*WORK TO COMPLETE:* Set down the material in full. Keep every line exactly as it is.
──────── DATA RECORDS
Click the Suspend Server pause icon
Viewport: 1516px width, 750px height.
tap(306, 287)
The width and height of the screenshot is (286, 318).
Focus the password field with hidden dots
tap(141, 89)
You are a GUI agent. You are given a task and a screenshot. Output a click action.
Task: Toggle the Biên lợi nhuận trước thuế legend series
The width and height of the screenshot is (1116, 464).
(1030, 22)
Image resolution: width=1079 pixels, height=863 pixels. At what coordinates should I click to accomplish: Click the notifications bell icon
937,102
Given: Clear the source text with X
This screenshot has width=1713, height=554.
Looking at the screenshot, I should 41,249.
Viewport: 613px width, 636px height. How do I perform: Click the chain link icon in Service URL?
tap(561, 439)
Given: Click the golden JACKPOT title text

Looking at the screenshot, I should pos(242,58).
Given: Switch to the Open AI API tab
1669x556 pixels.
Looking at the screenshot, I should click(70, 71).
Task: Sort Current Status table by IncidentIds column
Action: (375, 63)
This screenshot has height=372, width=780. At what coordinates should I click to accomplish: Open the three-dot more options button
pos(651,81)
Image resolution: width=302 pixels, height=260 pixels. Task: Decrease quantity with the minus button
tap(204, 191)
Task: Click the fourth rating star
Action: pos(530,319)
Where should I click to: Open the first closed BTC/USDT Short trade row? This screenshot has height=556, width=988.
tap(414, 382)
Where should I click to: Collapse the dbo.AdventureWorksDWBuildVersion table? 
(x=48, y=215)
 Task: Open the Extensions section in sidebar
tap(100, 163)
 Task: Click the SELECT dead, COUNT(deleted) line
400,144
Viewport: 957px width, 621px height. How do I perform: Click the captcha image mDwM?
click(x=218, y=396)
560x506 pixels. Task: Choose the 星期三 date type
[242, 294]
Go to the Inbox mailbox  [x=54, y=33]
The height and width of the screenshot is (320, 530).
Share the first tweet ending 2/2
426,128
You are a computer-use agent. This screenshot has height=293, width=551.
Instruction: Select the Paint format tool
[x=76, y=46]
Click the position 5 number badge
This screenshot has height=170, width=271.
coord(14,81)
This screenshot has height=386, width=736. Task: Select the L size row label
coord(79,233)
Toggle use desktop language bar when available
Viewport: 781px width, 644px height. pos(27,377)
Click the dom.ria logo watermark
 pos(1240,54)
────────────────
*SOLUTION TO THIS TASK:*
Click the Suspend Server pause icon
Viewport: 1516px width, 750px height.
tap(306, 287)
The width and height of the screenshot is (286, 318).
Focus the password field with hidden dots
tap(141, 89)
You are a GUI agent. You are given a task and a screenshot. Output a click action.
Task: Toggle the Biên lợi nhuận trước thuế legend series
The width and height of the screenshot is (1116, 464).
(1030, 22)
Image resolution: width=1079 pixels, height=863 pixels. At what coordinates should I click to accomplish: Click the notifications bell icon
937,102
Given: Clear the source text with X
This screenshot has width=1713, height=554.
Looking at the screenshot, I should 41,249.
Viewport: 613px width, 636px height. How do I perform: Click the chain link icon in Service URL?
tap(561, 439)
Given: Click the golden JACKPOT title text

Looking at the screenshot, I should pos(242,58).
Given: Switch to the Open AI API tab
1669x556 pixels.
Looking at the screenshot, I should click(70, 71).
Task: Sort Current Status table by IncidentIds column
Action: (375, 63)
This screenshot has height=372, width=780. At what coordinates should I click to accomplish: Open the three-dot more options button
pos(651,81)
Image resolution: width=302 pixels, height=260 pixels. Task: Decrease quantity with the minus button
tap(204, 191)
Task: Click the fourth rating star
Action: pos(530,319)
Where should I click to: Open the first closed BTC/USDT Short trade row? This screenshot has height=556, width=988.
tap(414, 382)
Where should I click to: Collapse the dbo.AdventureWorksDWBuildVersion table? 
(x=48, y=215)
 Task: Open the Extensions section in sidebar
tap(100, 163)
 Task: Click the SELECT dead, COUNT(deleted) line
400,144
Viewport: 957px width, 621px height. How do I perform: Click the captcha image mDwM?
click(x=218, y=396)
560x506 pixels. Task: Choose the 星期三 date type
[242, 294]
Go to the Inbox mailbox  [x=54, y=33]
The height and width of the screenshot is (320, 530).
Share the first tweet ending 2/2
426,128
You are a computer-use agent. This screenshot has height=293, width=551.
Instruction: Select the Paint format tool
[x=76, y=46]
Click the position 5 number badge
This screenshot has height=170, width=271.
coord(14,81)
This screenshot has height=386, width=736. Task: Select the L size row label
coord(79,233)
Toggle use desktop language bar when available
Viewport: 781px width, 644px height. pos(27,377)
Click the dom.ria logo watermark
 pos(1240,54)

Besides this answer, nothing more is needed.